Obviously the mayor should be held accountable when things go awry and his administration is caught flat-footed.

And certainly there’s a case to be made that closing community mental health facilities was a bad idea.

But it is disappointing that Kennedy is trying to exploit Emanuel’s lack of popularity among some black voters by embracing age-old conspiracy theories, instead of coming up with fresh ideas that would benefit the black community.

In a written statement, the mayor’s office brushed off Kennedy’s attack as a political jab.

“It’s sad to see Chris Kennedy joining President Trump and Governor Rauner in using cynical politically motivated attacks about Chicago’s communities for his own personal gain,” said a mayoral spokesman.

But Kennedy’s attack is more than sad.

Besides disparaging the mayor’s efforts to address the disparities that still exist, Kennedy’s allegations suggest the stellar line-up of African-American leaders in Emanuel’s administration — not to mention black aldermen — are useless.

It’s preposterous to think people like Andrea Zopp (CEO of World Business Chicago and former deputy mayor and head of the Chicago Urban League), Eddie Johnson (Chicago Police superintendent), Janice Jackson (interim CEO of Chicago Public Schools) and Frank Clark (Chicago Board of Education president and retired chairman and CEO of ComEd) would be part of the sinister plan Kennedy described.

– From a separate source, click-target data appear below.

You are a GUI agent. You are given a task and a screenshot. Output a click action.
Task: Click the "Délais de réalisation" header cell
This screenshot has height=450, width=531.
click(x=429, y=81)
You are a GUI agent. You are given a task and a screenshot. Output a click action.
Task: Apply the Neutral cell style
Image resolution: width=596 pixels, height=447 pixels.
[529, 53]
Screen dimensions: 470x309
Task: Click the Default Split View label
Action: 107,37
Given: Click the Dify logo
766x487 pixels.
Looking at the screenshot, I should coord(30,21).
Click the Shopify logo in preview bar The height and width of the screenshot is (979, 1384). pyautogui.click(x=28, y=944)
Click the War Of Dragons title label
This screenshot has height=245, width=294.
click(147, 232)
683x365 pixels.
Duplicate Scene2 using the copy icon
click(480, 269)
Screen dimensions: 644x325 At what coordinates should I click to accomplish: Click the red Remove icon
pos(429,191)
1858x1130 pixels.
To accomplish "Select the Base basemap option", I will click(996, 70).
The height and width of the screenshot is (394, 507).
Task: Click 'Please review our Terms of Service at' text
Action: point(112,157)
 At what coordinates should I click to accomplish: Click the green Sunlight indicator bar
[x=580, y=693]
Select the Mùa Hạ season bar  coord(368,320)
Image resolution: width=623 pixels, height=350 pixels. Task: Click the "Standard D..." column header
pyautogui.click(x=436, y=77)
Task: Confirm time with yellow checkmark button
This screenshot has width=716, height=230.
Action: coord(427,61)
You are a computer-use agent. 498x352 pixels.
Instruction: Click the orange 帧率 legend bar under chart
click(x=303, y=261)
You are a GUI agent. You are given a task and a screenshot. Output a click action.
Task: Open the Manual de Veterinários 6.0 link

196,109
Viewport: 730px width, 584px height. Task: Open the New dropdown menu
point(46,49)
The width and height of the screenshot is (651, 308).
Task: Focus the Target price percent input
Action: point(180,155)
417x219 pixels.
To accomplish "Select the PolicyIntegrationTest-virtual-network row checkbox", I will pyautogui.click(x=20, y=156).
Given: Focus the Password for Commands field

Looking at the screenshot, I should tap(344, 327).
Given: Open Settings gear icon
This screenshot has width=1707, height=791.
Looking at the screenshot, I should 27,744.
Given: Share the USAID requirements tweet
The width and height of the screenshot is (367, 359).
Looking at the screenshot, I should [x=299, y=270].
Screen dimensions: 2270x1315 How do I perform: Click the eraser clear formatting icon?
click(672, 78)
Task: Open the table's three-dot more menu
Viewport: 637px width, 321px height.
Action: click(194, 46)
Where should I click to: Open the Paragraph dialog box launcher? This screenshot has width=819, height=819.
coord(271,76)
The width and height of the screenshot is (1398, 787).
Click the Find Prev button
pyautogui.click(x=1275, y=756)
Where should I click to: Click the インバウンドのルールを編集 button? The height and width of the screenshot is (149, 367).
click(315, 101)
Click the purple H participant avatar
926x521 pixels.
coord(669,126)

Clearly, gun violence in predominantly black neighborhoods has driven thousands of black families to flee the city.

Higher black unemployment and underemployment have also forced families to relocate to nearby places like Minneapolis and Milwaukee.

And the segregation that still exists in many of the city’s neighborhoods is a turnoff for younger black families that want to raise their children in a diverse community.

Kennedy didn’t have to stoop to spreading conspiracy theories to make his point that Chicago is still divided by race and class. He could have stuck with the facts.

The reasons for black flight go far beyond one mayor and one administration.